Overview:  Adjustable Rate Mortgages (ARMs) are loans whose interest rate can vary during the loan's term. These loans usually have a fixed interest rate for an initial period of time and then can adjust based on current market conditions. Normally, the initial rate on an ARM is lower than on a fixed rate.  Adjustable rate mortgages are usually amortized over a period of 30 years with the initial rate usually being fixed for anywhere from 3 to 10 years.   For example, if you have a 5/1 ARM, your initial fixed rate period would be 60 months; a 7/1 ARM initial period would be 84 months; and so on.  After your intital fixed period, your mortgage moves into the adjustable rate period (and stays there for the remaining term of the loan).

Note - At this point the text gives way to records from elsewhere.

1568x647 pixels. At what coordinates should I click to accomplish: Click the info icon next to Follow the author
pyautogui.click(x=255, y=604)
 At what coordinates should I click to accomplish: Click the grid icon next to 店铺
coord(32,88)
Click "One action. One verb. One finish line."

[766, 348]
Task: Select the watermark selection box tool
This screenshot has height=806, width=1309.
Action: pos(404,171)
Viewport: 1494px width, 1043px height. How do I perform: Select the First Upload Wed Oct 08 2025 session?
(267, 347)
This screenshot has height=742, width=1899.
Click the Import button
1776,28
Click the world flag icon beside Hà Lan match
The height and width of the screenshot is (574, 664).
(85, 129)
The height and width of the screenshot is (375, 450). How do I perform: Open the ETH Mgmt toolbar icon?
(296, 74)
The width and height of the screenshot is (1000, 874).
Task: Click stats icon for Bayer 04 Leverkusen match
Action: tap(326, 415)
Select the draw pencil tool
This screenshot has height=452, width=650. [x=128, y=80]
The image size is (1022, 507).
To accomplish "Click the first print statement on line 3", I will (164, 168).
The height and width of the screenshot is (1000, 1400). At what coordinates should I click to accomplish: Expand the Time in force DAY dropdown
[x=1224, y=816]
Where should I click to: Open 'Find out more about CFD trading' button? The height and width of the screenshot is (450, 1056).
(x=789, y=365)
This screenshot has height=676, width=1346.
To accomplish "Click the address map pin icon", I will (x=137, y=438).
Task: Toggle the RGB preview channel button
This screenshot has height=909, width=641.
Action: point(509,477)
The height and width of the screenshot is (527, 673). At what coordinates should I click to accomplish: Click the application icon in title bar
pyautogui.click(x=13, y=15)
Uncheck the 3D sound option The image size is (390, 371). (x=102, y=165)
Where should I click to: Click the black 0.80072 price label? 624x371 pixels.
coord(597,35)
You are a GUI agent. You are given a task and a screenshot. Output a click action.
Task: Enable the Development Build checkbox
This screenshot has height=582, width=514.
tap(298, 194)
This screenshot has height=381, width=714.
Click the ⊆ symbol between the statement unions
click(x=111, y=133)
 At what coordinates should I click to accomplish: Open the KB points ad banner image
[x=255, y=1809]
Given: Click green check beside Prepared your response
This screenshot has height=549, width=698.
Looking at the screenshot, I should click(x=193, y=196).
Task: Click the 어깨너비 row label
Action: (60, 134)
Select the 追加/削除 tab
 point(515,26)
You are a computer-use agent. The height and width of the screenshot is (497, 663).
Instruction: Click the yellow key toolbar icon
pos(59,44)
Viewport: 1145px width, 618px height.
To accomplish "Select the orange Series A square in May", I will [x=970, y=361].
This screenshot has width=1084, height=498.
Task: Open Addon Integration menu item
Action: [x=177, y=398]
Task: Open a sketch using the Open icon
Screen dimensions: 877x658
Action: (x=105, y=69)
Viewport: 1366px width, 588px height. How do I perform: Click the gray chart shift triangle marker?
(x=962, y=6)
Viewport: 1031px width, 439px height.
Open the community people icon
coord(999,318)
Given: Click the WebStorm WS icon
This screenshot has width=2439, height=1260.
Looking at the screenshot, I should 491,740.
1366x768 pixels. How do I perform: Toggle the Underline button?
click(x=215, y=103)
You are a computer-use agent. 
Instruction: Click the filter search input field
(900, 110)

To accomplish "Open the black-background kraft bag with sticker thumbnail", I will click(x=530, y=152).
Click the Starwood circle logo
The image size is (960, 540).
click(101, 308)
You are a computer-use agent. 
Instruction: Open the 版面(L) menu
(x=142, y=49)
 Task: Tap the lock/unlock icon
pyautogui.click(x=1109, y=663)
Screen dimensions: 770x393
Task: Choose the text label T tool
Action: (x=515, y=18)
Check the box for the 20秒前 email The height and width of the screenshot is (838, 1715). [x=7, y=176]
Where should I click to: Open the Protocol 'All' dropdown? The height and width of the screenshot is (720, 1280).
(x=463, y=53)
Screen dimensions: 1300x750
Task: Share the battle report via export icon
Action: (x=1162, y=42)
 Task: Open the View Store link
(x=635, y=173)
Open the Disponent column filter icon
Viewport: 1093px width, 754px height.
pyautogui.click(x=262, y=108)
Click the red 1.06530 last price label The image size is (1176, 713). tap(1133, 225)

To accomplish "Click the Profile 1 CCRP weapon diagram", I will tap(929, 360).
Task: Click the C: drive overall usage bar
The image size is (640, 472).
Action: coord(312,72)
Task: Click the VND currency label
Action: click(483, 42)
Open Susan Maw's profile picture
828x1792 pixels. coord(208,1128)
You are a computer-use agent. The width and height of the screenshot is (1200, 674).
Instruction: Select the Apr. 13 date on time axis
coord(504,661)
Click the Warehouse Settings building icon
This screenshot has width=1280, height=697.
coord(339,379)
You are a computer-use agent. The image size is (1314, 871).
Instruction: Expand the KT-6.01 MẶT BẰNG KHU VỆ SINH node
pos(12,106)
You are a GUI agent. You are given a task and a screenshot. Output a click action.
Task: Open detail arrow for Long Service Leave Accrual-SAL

What makes up my interest rate?:  All ARM loans have a "margin" plus an "index" and the two added together make up your interest rate.  It's important you know the margin and index for your loan.  Margins on loans usually range from 2.25% to 3.00%.  The index is the financial instrument that the ARM loan is tied to such as: 1-Year U.S. Treasury Rate, The 1-Year LIBOR Rate (London Interbank Offered Rate), and the current Prime Interest Rate.

How often will my interest rate change?:  As stated above, ARM mortgages start with an initial "fixed" interest rate period and interest rate.  At the expiration of this fixed period, the interest rate will start to adjust.  To calculate the interest rate moving forward, the margin will be added to the index and typically rounded to the nearest 1/8 of one percent to arrive at the new interest rate. That rate will then be fixed until the next adjustment period (normally every 12 months).  And, for the remaining term of your loan, the interest rate will adjust annually.

Does my payment change when my rate changes?  Yes.  This is the part of ARM loans mechanics that gets missed the most.  The payment moves up to cover the additional monthly interest on the loan.  And, based on the 2017 increases in the the three indices that price ARM loans, your mortgage rate will likely increase.  If your interest rate increases 1.0% and you have a $300,000 balance, your monthly payment would increase approximately $249.99 per month.  A jumbo mortgage balance of $750,000 would have a payment increase of $624.97.  Any subsequent annual rate increases will move the monthly payment up higher.

Is there a maximum interest rate for my loan?   Yes, almost all ARM mortgages have a "lifetime cap". Suppose you had a 5/1 ARM with a lifetime cap of 6%, and initial interest rate of 3.50%.  The maximum interest for your loan is 9.50% (3.50% + 6.0%).